## WRITTEN TASK
Please copy the stretch of data from the line containing "You are a GUI" through the line containing "[x=41, y=406]", reproducing each line precisely.

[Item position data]
+ + + +
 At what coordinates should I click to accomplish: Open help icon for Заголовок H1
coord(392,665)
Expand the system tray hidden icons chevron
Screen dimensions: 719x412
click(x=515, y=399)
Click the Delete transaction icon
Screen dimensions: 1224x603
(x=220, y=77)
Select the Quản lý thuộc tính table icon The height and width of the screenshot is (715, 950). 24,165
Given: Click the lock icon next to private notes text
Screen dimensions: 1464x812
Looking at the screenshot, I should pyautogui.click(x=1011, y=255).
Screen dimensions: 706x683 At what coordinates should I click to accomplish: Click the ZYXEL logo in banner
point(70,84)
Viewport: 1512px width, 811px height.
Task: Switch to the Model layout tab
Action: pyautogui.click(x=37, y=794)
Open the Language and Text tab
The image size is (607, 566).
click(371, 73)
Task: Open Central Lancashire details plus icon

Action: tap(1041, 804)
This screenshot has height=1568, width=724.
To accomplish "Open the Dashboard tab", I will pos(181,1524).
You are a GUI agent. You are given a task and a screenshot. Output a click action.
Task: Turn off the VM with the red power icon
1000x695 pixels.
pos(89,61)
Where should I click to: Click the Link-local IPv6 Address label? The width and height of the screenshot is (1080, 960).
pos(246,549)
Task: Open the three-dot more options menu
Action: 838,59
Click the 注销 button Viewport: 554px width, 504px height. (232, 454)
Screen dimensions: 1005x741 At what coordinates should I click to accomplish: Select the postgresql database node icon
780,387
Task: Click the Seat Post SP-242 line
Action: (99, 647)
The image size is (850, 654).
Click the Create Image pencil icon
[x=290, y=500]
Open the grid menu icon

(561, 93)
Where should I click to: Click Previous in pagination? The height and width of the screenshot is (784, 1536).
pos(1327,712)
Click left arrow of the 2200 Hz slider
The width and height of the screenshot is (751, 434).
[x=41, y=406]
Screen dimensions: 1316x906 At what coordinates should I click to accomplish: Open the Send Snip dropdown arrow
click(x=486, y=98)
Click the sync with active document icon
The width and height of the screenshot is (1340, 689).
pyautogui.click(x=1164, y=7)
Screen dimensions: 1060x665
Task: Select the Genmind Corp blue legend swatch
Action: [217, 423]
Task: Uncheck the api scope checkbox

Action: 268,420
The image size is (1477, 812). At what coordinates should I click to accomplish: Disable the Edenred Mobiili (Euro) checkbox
+ + + +
## ANSWER BELOW
You are a GUI agent. You are given a task and a screenshot. Output a click action.
Task: Turn off the VM with the red power icon
1000x695 pixels.
pos(89,61)
Where should I click to: Click the Link-local IPv6 Address label? The width and height of the screenshot is (1080, 960).
pos(246,549)
Task: Open the three-dot more options menu
Action: 838,59
Click the 注销 button Viewport: 554px width, 504px height. (232, 454)
Screen dimensions: 1005x741 At what coordinates should I click to accomplish: Select the postgresql database node icon
780,387
Task: Click the Seat Post SP-242 line
Action: (99, 647)
The image size is (850, 654).
Click the Create Image pencil icon
[x=290, y=500]
Open the grid menu icon

(561, 93)
Where should I click to: Click Previous in pagination? The height and width of the screenshot is (784, 1536).
pos(1327,712)
Click left arrow of the 2200 Hz slider
The width and height of the screenshot is (751, 434).
[x=41, y=406]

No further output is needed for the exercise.